* [Given passage]

■ ■ ■

The "incompetent" team code description in the story is practically prescient. I've seen the results of exactly that kind of management and team a dozen times. Things that, given the same project description, I could have created in 1/100 the code and with much more overall flexibility. I've literally thrown out entire projects like that and replaced them with the much smaller, tighter, and faster code that does more than the original project.

So all I can say is: Find better teams to work with if you think this is fiction. This resonates with me because it contains industry Truth.


To me it is a story about managers clueless about the work. You can make all the effort in the world to imagine doing something but the taste of the soup is in the eating. I do very simple physical grunt work for a living, there it is much more obvious that it is impossible. It's truly hilarious.

They probably deserve more praise when they do guess correctly but would anyone really know when it happens?


Yes: Programmers who start at twelve are often the 10x programmers who can really program faster than the average developer by a lot.

No: It's not because they have 10 more years of experience. Read "The Mythical Man Month." That's the book that popularized the concept that some developers were 5-25x faster than others. One of the takeaways was that the speed of a developer was not correlated with experience. At all.

That said, the kind of person who can learn programming at 12 might just be the kind of person who is really good at programming.

I started learning programming concepts at 11-12. I'm not the best programmer I know, but when I started out in the industry at 22 I was working with developers with 10+ years of (real) experience on me...and I was able to come in and improve on their code to an extreme degree. I was completing my projects faster than other senior developers. With less than two years of experience in the industry I was promoted to "senior" developer and put on a project as lead (and sole) developer and my project was the only one to be completed on time, and with no defects. (This is video game industry, so it wasn't exactly a super-simple project; at the time this meant games written 100% in assembly language with all kinds of memory and performance constraints, and a single bug meant Nintendo would reject the image and make you fix the problem. We got our cartridge approved the first time through.)

Some programmers are just faster and more intuitive with programming than others. This shouldn't be a surprise. Some writers are better and faster than others. Some artists are better and faster than others. Some architects are better and faster than others. Some product designers are better and faster than others. It's not all about the number of hours of practice in any of these cases; yes, the best in a field often practices an insane amount. But the very top in each field, despite having similar numbers of hours of practice and experience, can vary in skill by an insane amount. Even some of the best in each field are vastly different in speed: You can have an artist who takes years to paint a single painting, and another who does several per week, but of similar ultimate quality. Humans have different aptitudes. This shouldn't even be controversial.

I do wonder if the "learned programming at 12" has anything to do with it: Most people will only ever be able to speak a language as fluently as a native speaker if they learn it before they're about 13-14 years old. After that the brain (again, for most people; this isn't universal) apparently becomes less flexible. In MRI studies they can actually detect differences between the parts of the brain used to learn a foreign language as an adult vs. as a tween or early teen. So there's a chance that early exposure to the right concepts actually reshapes the brain. But that's just conjecture mixed with my intuition of the situation: When I observe "normal" developers program, it really feels like I'm a native speaker and they're trying to convert between an alien way of thinking about a problem into a foreign language they're not that familiar with.

AND...there may not be a need to explicitly PROGRAM before you're 15 to be good at it as an adult. There are video games that exercise similar brain regions that could substitute for actual programming experience. AND I may be 100% wrong. Would be good for someone to fund some studies.

■ ■ ■

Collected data
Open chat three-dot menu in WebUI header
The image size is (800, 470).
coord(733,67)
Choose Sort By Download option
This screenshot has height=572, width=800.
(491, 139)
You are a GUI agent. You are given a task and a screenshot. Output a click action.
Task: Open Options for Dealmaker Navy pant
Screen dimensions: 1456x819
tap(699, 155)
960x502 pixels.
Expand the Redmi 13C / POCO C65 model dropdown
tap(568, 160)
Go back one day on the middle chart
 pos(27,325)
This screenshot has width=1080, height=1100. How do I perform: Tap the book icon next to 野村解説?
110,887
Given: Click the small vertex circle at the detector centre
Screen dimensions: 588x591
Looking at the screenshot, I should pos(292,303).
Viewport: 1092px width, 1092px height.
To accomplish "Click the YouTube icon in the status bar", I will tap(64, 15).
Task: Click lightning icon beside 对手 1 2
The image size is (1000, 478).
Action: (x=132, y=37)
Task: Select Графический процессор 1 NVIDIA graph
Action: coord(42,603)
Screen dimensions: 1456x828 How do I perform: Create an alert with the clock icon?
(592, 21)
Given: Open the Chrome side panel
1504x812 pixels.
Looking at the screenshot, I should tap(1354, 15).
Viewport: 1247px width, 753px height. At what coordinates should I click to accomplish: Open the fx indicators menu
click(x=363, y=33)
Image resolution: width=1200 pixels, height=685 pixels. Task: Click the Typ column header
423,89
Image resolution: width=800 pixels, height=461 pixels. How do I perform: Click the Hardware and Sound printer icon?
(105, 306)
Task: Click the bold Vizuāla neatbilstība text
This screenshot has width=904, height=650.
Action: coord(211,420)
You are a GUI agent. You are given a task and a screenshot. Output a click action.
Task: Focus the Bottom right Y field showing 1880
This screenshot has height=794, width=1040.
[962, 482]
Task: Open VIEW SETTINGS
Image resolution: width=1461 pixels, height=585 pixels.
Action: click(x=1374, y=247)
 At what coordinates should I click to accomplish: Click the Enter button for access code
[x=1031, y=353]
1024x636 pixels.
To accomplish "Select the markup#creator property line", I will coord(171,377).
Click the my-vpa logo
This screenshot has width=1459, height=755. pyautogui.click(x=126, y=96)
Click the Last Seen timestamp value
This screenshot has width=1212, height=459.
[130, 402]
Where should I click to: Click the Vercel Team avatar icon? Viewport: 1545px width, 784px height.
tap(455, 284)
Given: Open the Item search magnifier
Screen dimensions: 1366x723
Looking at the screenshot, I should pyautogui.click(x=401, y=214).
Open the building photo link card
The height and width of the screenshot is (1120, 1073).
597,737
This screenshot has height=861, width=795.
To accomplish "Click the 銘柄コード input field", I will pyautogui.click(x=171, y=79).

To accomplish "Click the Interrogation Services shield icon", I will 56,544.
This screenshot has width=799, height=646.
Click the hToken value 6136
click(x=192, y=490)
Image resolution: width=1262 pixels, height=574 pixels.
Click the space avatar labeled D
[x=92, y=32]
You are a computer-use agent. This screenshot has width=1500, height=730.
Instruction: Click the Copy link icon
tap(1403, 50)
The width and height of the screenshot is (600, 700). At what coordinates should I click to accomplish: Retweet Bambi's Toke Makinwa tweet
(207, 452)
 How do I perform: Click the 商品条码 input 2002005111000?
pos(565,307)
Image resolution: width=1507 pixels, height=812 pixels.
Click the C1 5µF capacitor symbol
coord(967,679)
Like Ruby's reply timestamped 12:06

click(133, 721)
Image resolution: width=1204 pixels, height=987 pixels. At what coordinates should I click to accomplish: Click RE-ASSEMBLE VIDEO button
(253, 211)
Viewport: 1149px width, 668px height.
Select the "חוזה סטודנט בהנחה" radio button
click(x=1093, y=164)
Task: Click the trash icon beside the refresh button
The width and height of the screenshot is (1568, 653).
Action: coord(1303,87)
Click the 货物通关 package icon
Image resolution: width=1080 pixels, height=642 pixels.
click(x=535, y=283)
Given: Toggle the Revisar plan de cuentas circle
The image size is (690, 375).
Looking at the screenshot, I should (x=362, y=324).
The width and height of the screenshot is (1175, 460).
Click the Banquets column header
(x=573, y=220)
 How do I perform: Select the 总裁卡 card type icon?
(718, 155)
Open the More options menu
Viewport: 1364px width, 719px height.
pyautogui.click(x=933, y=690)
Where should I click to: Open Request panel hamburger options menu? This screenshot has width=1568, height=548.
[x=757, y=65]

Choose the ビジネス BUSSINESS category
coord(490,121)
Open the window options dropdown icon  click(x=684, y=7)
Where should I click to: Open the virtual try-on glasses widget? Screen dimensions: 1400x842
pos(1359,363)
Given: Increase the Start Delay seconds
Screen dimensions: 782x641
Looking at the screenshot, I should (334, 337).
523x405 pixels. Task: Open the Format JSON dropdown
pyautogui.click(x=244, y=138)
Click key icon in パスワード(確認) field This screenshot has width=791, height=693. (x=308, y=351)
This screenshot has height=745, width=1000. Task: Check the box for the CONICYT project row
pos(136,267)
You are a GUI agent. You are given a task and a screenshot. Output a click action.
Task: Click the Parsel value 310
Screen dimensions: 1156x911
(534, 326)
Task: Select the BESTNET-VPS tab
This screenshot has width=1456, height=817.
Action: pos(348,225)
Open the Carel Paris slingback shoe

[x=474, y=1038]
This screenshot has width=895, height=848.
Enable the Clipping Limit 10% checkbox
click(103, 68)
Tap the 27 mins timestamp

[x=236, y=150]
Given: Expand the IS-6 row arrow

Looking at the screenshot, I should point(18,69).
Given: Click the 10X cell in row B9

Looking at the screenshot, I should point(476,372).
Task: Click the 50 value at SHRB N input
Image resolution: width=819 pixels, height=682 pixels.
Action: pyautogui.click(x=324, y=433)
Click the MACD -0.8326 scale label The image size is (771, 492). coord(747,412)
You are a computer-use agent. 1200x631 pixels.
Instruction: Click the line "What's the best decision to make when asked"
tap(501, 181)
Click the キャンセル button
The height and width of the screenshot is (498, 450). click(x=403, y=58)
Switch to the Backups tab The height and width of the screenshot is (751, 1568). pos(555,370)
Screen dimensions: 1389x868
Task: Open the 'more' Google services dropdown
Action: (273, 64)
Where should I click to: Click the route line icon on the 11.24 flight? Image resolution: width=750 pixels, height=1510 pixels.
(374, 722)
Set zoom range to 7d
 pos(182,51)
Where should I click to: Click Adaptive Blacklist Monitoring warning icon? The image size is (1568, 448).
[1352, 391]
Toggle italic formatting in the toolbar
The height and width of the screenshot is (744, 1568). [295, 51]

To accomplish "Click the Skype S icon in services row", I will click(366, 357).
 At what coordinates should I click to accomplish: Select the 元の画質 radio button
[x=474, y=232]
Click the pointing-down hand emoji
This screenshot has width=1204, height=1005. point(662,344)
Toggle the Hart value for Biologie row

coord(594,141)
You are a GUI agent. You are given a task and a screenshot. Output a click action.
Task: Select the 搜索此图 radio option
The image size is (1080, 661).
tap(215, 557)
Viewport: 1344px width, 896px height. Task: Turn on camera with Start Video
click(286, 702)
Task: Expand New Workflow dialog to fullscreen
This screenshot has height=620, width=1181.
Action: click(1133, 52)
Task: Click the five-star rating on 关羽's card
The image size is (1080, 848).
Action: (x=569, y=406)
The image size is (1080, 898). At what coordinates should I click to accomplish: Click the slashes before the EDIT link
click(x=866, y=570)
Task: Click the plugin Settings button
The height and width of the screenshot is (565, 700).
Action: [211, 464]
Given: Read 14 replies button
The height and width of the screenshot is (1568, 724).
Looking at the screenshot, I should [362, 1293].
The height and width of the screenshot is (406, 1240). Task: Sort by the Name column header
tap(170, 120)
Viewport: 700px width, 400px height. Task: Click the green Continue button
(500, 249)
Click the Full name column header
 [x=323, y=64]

■ ■ ■

* [Activity] In the forum thread, which book is credited with popularizing the idea that some developers are 5-25x faster than others?

* [Answer box] "The Mythical Man Month."